Among the noisome offerings that the film studios typically send our way in August, "Doc Hollywood" should be one of the least offensive. This modest feature could have been a made-for-TV movie: It has a cast that includes several TV stars and there are more than a few jokes aimed at that medium's audience.
Michael J. Fox plays a young surgeon named Ben Stone. On his way to Los Angeles, where he plans to make his fame and fortune as a plastic surgeon to the stars, he ends up stranded in a little South Carolina town named Grady. Over the course of the film, he falls in love with one of the locals (the saucy and beautiful Julie Warner, who -- fortunately for the film -- is even shorter than the star) and with the town. After a brief, unsatisfying stint as a Hollywood doc, he decides to live happily ever after in the sticks.
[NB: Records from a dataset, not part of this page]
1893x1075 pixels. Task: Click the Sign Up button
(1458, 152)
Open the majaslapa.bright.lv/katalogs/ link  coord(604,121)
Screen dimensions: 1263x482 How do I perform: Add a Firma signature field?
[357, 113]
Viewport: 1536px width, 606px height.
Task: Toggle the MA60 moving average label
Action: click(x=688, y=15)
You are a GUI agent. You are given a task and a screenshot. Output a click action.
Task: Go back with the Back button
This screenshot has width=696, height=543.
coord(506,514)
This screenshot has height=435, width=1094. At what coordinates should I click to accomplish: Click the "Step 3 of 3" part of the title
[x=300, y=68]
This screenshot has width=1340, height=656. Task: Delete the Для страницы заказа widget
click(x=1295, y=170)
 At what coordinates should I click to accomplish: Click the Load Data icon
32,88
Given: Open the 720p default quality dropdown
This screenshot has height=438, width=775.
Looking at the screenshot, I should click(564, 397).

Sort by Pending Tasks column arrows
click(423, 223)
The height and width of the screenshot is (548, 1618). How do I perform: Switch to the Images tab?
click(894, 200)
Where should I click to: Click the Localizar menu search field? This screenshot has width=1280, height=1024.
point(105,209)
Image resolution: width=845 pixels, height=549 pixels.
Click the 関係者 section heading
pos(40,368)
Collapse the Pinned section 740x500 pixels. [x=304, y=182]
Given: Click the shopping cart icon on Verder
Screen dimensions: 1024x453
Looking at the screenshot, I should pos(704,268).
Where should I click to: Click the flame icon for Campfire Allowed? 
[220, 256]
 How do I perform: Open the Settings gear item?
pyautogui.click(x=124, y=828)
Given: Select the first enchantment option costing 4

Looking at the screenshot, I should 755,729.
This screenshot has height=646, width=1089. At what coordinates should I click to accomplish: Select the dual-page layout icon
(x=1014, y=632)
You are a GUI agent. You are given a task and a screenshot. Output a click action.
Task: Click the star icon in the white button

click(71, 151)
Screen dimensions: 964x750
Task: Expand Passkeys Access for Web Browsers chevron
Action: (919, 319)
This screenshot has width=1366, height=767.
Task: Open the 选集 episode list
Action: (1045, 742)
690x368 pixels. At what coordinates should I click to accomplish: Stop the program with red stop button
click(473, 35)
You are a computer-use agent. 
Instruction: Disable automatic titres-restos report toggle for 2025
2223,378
This is tame stuff -- made all the more ordinary because Fox reprises the same good-hearted if materialistic yup he's been playing since Alex Keaton in "Family Ties" -- and about as unlikely as a transcontinental trip from Washington to L.A. that takes a traveler through South Carolina. But once the movie is under way -- it is nicely paced by director Michael Caton-Jones ("Scandal" and "Memphis Belle") -- "Doc Hollywood" begins to PTC exert some innocuous charms.